### Document segment
Very few developed economies have a full free trade agreement (FTA) with China. The exceptional ones, such as Australia and Switzerland, usually focus on specific products such as minerals and specialist machinery, which make such a deal attractive to China. As the multilateral trade negotiations and more broadly the conventional globalization are increasingly pressed by protectionism (Fajgelbaum et al., 2019), among other factors, there is a growing interest in proposing and ratifying regional or bilateral trade agreements (Armand de Mestral, 2020; Tian et al., 2022). For example, both the United Kingdom (UK) and China have expressed serious interest in joining CPTPP¹ in early 2021 (Xinhua News, 2021; Zhong, 2021).

Trade volume between the UK and China has experienced a ten-fold increase from £6.1 billion in 1999 to a record high of £67.3 billion in 2018, with the UK having a trade deficit with China of -£22.1 billion (Ward, 2019b). The opportunity afforded by Brexit may further stimulate trade growth between China and the UK through the ratification of a bilateral FTA. However, this prospect may lead to serious environmental implications. A recent study illustrates that approximately half of the UK’s true carbon footprint is made up of imports to the UK during 1990–2016 (WWF-UK, 2020). While the UK imported £357 billion worth of goods and services from the European Union (EU) in 2018, this accounted for 9.9% of the overall imported carbon footprint (Ward, 2019a; WWF-UK, 2020). This figure dwarfs the value of Chinese imports at £44.7 billion in 2018; however the imported carbon footprint of these goods and services stood at a not inconsequential level of 7.3% of the total (Ward, 2019b; WWF-UK, 2020). Consequently, the compositions of such trade and its associated environmental impacts should be further investigated.

The existing trade flows between the UK and China show that travel, vehicles and manufactured products are the key items of the current total and will likely be further strengthened with an FTA (Ward, 2019b). Furthermore, in light of the EU’s long running failure to agree an FTA with China, the existence of an FTA between China and the UK following Brexit involving vehicles will open up the prospect of the UK becoming Europe’s automotive export base for the China market, which again may have widespread environmental implications through increased trading volume between China and the UK.

In the arena of trade and environment, there exist widespread concerns over “unequal exchanges” of environmental burdens and resources between developed and developing countries (Dorninger et al., 2021). There are also studies underscoring the positive effects of trade on improving environment-related metrics (Xu et al., 2020). For China, trade-driven increases in domestic pollution are well recorded, involving not just greenhouse gases (GHGs) but also SO_X and NO_X (Liu et al., 2016b). Trade has also induced the emissions of a lesser-known pollutant, NH₃, and the NH₃ emissions can drive PM_2.5 pollution causing public health consequences (Ma et al., 2021). In addition, regarding trade and economy, note that the relationships between trade liberalization and economic growth are not necessarily positive, but could be ambiguous for China (Zheng & Walsh, 2019).

### Requests
1: In the passage on UK–China trade, what record-high trade volume between the two countries was reached in 2018?
2: Extend the passage on UK–China trade and its environmental effects, picking up after its final sentence.
The entries below the passage were drawn from a separate source.

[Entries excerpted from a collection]
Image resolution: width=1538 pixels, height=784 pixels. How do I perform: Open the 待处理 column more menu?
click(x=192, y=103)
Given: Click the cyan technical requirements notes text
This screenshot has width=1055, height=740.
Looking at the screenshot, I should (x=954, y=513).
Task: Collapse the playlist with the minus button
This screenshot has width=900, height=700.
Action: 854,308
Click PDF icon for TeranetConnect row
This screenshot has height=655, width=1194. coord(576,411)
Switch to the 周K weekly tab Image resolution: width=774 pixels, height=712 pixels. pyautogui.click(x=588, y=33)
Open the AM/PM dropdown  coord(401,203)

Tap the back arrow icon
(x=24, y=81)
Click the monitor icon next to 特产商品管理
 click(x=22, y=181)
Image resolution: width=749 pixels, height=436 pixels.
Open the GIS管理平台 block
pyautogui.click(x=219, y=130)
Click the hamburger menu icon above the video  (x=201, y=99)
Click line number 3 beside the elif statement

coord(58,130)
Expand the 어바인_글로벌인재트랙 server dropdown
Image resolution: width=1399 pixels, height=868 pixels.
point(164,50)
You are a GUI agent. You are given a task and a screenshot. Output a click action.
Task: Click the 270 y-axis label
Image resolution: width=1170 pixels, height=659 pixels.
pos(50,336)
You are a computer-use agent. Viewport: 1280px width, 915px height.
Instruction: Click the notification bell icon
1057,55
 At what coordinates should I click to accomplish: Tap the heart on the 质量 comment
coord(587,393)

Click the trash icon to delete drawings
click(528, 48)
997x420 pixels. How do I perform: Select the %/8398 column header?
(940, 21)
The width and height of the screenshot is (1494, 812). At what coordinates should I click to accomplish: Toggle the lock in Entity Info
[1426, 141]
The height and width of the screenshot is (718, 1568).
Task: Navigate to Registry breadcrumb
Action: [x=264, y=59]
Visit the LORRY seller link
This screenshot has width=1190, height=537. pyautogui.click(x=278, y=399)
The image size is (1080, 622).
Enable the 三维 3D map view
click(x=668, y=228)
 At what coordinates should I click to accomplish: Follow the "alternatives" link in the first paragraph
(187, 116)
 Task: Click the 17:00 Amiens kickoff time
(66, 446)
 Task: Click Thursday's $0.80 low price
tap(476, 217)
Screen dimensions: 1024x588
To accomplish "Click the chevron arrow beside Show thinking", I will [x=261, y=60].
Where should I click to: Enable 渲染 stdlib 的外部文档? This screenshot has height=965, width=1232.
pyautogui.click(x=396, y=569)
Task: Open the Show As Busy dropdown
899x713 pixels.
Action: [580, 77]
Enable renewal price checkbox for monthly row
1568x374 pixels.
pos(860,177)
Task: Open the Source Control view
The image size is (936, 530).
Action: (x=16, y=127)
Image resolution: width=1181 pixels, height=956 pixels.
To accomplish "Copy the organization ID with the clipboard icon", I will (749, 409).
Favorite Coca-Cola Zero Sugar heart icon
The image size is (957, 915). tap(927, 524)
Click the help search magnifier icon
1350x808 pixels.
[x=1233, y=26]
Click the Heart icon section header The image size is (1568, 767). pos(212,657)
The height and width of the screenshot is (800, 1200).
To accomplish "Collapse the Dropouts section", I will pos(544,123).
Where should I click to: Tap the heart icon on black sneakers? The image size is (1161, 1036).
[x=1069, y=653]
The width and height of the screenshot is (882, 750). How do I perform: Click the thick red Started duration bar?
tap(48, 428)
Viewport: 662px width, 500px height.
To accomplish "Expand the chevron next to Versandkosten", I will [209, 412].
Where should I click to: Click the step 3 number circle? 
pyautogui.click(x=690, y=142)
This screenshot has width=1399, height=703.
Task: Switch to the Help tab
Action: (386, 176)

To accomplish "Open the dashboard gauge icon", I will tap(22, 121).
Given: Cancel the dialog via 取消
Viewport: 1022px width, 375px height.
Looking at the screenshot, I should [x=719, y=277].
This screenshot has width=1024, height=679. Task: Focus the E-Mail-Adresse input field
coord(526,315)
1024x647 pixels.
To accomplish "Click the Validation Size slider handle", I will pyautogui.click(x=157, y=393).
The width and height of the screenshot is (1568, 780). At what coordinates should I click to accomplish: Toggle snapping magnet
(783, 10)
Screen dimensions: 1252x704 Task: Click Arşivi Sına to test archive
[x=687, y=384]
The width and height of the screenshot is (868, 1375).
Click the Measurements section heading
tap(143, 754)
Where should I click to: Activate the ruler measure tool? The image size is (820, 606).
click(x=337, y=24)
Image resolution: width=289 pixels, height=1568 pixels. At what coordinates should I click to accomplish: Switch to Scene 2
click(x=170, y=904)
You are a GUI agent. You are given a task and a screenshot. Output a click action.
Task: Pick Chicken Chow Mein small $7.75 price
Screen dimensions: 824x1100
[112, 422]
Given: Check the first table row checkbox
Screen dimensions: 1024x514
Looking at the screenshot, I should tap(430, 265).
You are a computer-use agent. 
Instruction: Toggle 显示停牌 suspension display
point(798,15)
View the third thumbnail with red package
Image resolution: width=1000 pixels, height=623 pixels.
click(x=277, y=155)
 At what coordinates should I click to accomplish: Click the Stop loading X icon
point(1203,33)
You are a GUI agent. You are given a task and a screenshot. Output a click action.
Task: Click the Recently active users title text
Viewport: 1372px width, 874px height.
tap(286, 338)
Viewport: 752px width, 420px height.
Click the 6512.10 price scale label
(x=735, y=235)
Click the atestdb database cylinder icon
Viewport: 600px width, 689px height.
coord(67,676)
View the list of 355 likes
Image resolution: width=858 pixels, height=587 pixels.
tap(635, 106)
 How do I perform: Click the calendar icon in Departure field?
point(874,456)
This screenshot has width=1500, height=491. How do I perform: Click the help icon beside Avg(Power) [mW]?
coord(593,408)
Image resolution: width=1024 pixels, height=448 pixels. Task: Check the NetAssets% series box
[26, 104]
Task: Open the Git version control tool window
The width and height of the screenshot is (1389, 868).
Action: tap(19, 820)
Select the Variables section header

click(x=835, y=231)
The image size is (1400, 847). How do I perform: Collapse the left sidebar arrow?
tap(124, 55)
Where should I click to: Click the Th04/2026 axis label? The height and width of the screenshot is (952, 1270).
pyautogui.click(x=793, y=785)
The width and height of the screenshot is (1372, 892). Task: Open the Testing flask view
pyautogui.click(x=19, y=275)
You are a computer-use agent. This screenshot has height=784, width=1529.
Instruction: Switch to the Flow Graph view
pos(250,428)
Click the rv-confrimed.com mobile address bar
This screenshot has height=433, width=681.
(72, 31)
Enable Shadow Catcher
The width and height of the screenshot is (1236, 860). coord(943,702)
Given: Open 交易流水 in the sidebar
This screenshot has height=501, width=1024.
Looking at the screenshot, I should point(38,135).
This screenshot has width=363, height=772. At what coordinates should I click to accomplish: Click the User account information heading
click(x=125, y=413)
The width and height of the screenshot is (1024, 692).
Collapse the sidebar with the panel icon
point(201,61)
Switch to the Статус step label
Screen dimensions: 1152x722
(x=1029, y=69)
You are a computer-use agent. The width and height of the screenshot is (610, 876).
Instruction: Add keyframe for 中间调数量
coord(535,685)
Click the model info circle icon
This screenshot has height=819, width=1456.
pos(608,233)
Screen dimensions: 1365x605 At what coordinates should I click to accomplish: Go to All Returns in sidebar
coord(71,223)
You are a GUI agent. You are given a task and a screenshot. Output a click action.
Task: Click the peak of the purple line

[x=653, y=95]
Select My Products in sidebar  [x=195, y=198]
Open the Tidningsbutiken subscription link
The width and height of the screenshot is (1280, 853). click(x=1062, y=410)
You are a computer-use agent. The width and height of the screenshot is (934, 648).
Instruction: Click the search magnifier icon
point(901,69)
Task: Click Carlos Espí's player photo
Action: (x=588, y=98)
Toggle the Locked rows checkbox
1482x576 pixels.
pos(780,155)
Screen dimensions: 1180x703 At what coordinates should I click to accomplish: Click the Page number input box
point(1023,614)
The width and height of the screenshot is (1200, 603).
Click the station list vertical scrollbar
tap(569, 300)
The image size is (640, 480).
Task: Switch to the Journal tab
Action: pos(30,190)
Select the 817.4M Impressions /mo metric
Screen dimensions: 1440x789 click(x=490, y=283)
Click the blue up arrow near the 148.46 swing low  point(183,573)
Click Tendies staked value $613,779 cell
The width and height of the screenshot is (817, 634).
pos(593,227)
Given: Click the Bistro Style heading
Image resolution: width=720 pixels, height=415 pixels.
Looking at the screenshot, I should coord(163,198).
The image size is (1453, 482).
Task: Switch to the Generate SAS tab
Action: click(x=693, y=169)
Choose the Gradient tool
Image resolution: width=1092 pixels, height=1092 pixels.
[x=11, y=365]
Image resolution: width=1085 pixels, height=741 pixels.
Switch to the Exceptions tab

### Answers by task
1: £67.3 billion

2:
However still, not all trade expansion activities would add to environmental burdens. For example, the China-Australia FTA (Qi & Zhang, 2018) and the trilateral China-Japan-South Korea FTA (Cui et al., 2019b) are projected to produce counterintuitive outcomes, due to the mediation of trade-induced restructuring of sectors with disparity in pollution intensity. Moreover, the China-Japan-South Korea FTA with free agricultural trade may bring about further environmental benefits (Cui et al., 2019b). In fact, for countries heavily involved in agri-food trade, the agri-food sector is getting increasingly important for pursuing sustainable development in GHGs mitigation and land resources utilization (Zhao et al., 2021).

Based on the above, this study seeks to address the following questions that the existing literature yet to provide insights into: (1) If there were a China-UK FTA, how would such an FTA affect the economy and the environment in terms of embodied pollution, for both China and the UK, and the broader world? Herein the pollutants considered include PM_2.5, SO₂, NO_X, and NH₃. (2) Under such a bilateral FTA, what would be the key sectors contributing to China/UK’s rise and fall in embodied pollution in trade, and how increasing trade liberalization would affect these sectors? (3) What environmental implications would a partial FTA with agricultural protection bring about?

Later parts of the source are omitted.